● **INSTRUCTIONS FOR THE TASK**:
Look below for the line with "How do I perform: Click"; begin the copy there and stop after the line with "This screenshot has height=745, width=1536.", keeping the text exact and the pictures out.

● **SUPPLIED RECORDS**:
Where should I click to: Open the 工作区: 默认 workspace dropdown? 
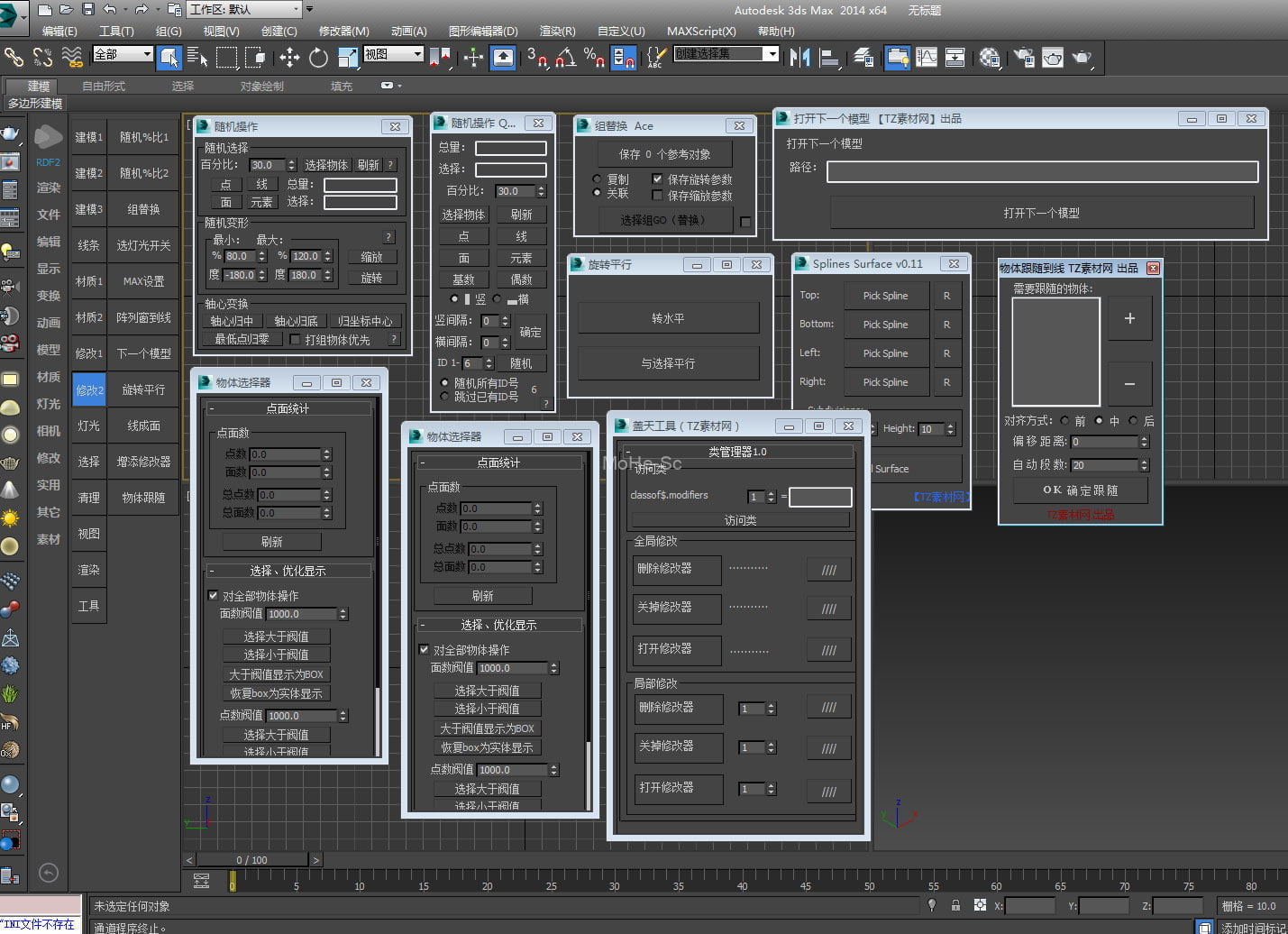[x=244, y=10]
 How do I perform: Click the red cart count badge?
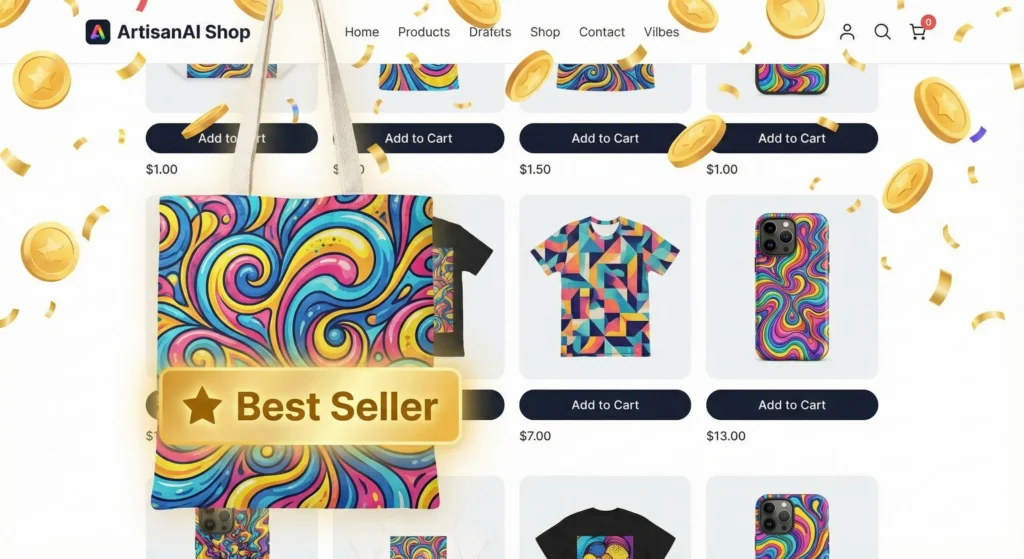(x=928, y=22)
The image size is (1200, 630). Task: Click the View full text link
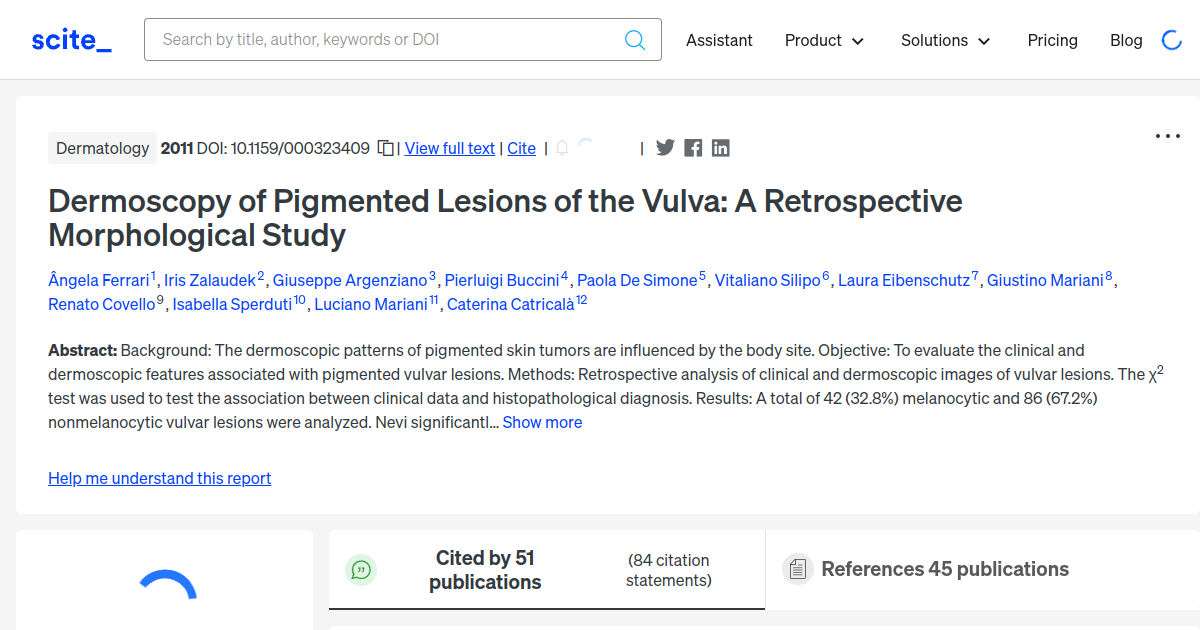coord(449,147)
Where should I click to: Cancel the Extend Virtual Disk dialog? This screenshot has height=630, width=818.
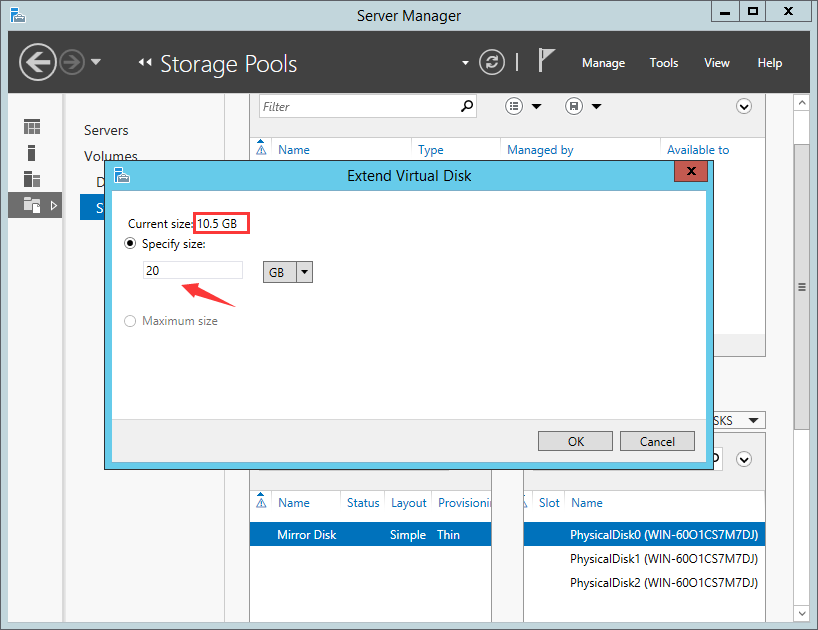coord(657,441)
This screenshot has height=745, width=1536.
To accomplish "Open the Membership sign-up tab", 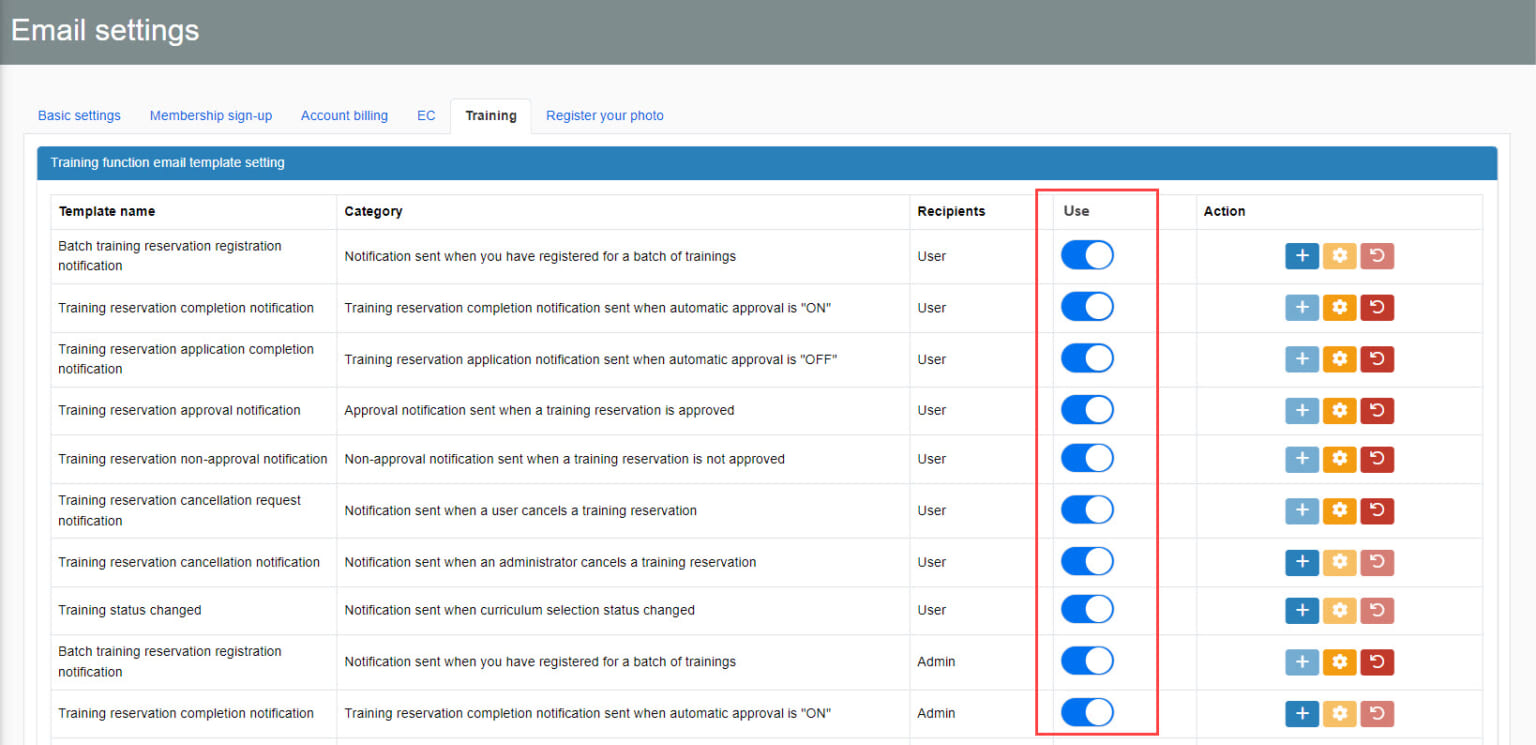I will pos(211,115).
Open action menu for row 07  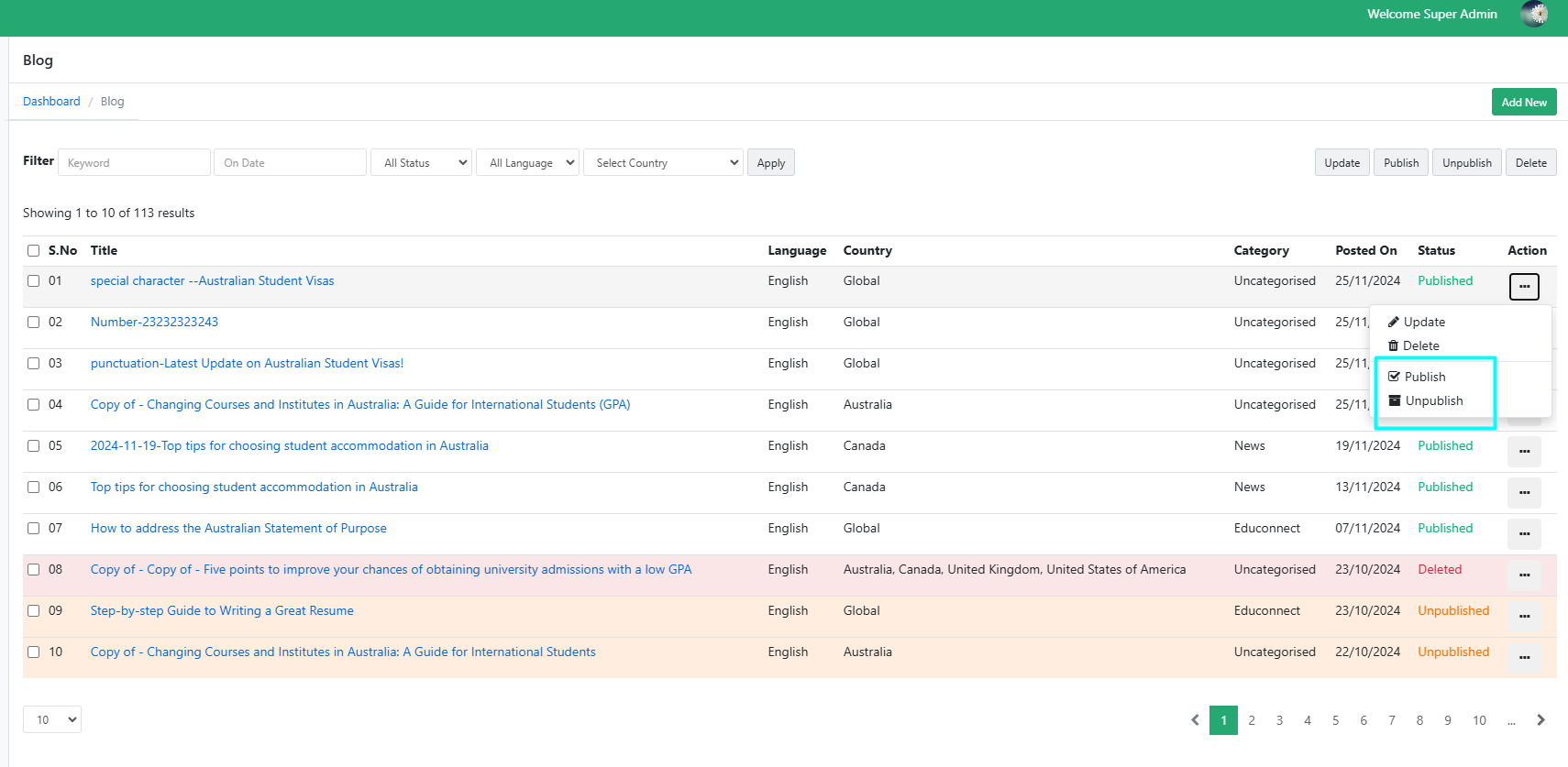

● **RESPONSE AREA**:
 How do I perform: Click the red cart count badge?
(x=928, y=22)
The image size is (1200, 630). Task: Click the View full text link
coord(449,147)
Where should I click to: Cancel the Extend Virtual Disk dialog? This screenshot has height=630, width=818.
coord(657,441)
This screenshot has height=745, width=1536.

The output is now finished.